When slow breathing was done in conjunction with ujjayi breathing, oxygen saturation further increased, though only slightly. Overall, however, this was a highly significant change given that baseline oxygen saturation was already high approximately 98.3% (Table
3).
However, with 15 breath/minute controlled breathing the increase in oxygen saturation occurred with a large relative increase in Ve and a marked drop in end-tidal carbon dioxide. Conversely, with slow breathing, the increase in oxygen saturation occurred with only a moderate increase in Ve and drop in carbon dioxide.
The greatest improvement was found in slow breathing without ujjayi, while breathing controlled at a rate of 15/min caused a drop in BRS. In all forms of slow breathing there was a statistically significant increase in oxygen saturation from the mean baseline of 98.3%, confirming the relationship between high levels of oxygen absorption and BRS.

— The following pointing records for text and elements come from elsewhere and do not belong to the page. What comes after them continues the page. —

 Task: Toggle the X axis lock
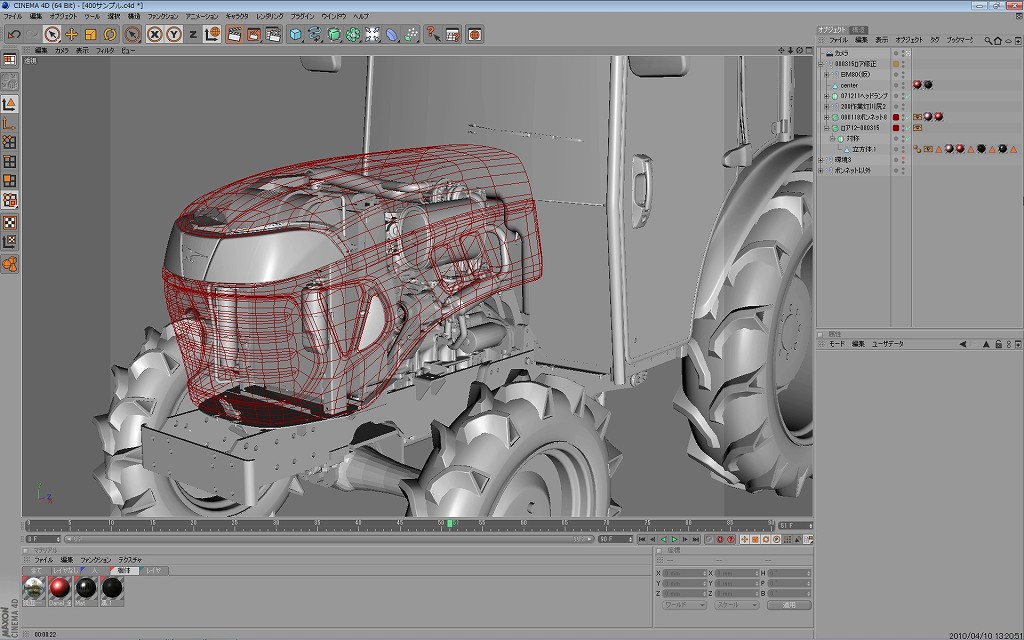155,34
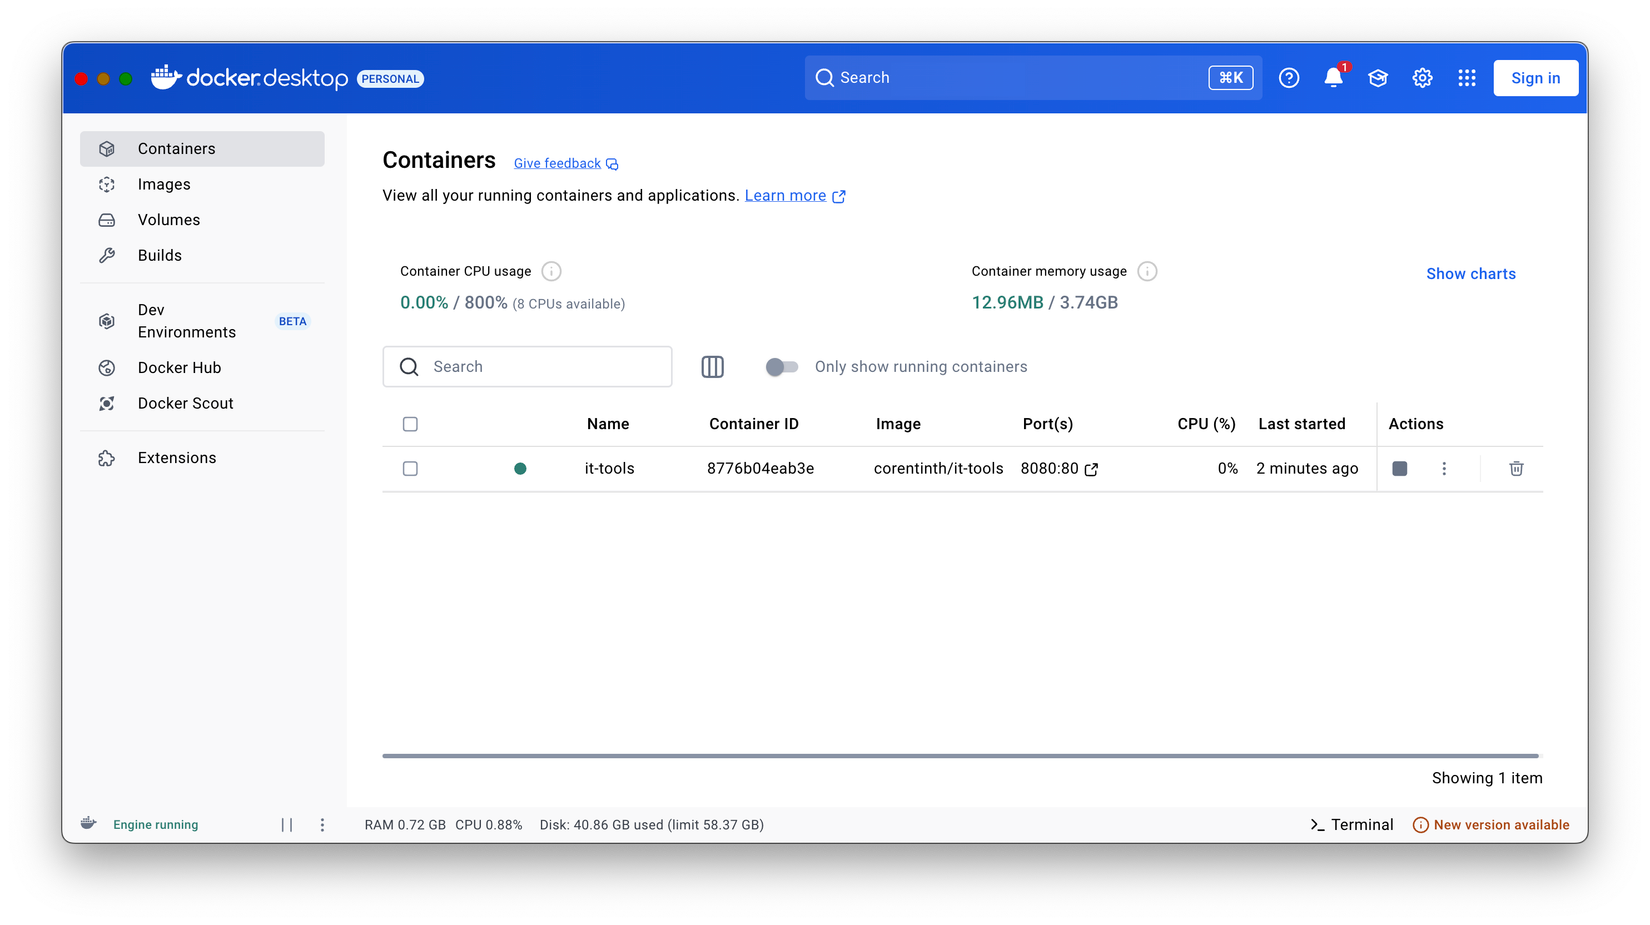Toggle Only show running containers
The image size is (1650, 925).
coord(782,367)
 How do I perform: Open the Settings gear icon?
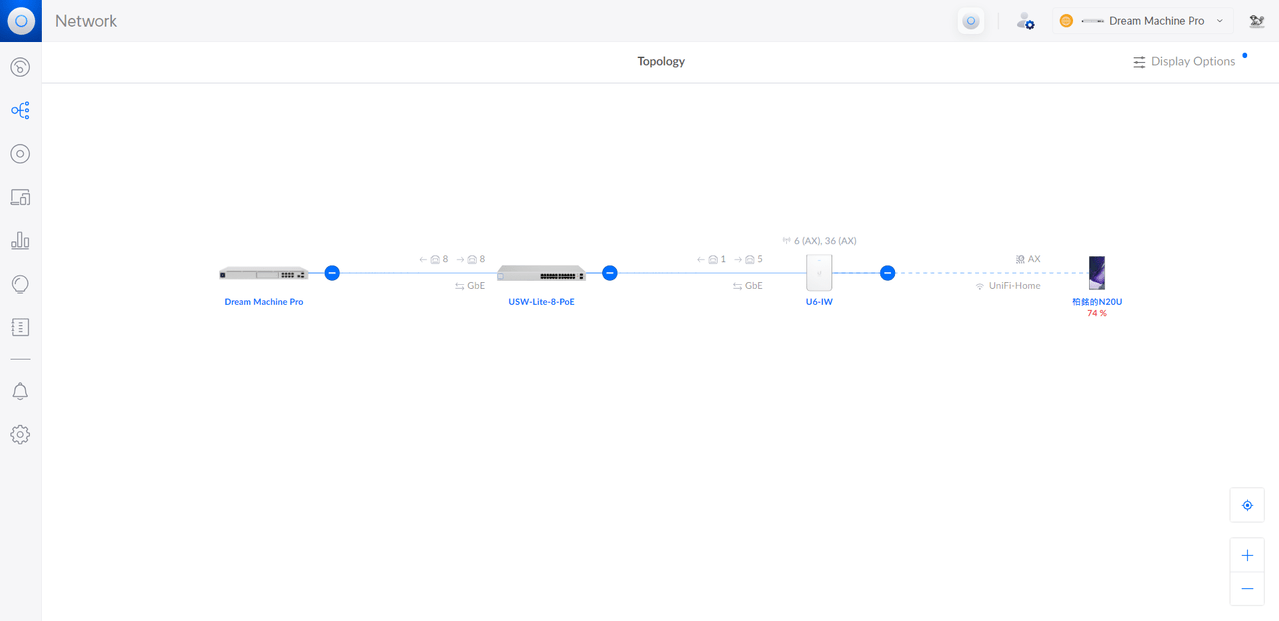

In this study, we show that slow breathing and increased oxygen absorption lead to enhanced BRS. This might result from several possible factors, all interrelated. In theory, the increase in arterial oxygen partial pressure increases blood pressure, which in turn could stimulate the baroreceptors and improve the BRS gain. This was recently observed in healthy [
28] and diabetic subjects [
25]. The seemingly small extent of the increase in oxygen saturation should not be overlooked.
In fact, the haemoglobin dissociation curves states that at higher saturation values small changes reflex large changes in the partial pressure of oxygen.
Because the oxygen tension (and not oxygen saturation) is the chemoreflex input signal, this explains why in a previous study the administration of oxygen in normoxia induced a significant increase in BRS and parasympathetic activity despite a small increase in oxygen saturation [
25].
We did not find any significant difference between asymmetrical and symmetrical breathing during slow breathing. We suggest that most of these results could be due to the prolonged expiratory time (in fact the 3-second inspiratory time of the asymmetrical breathing was very close to the spontaneous breathing). In the yoga tradition several degrees of asymmetries were adopted. While some of these could have specific effects (and could be matter for further investigations), our results suggest that an expiratory time of at least 5 seconds was sufficient to elicit most of the results observed.
Based on our findings, slow breathing with similar inspiration and expiration times appears the most effective and simple way to heighten the BRS and improve oxygenation in normoxia. Ujjayi breath demonstrates limited added benefit over slow breathing done at 6/min in normoxia; however, the effects could be more pronounced in hypoxia, and this could be matter for future investigations.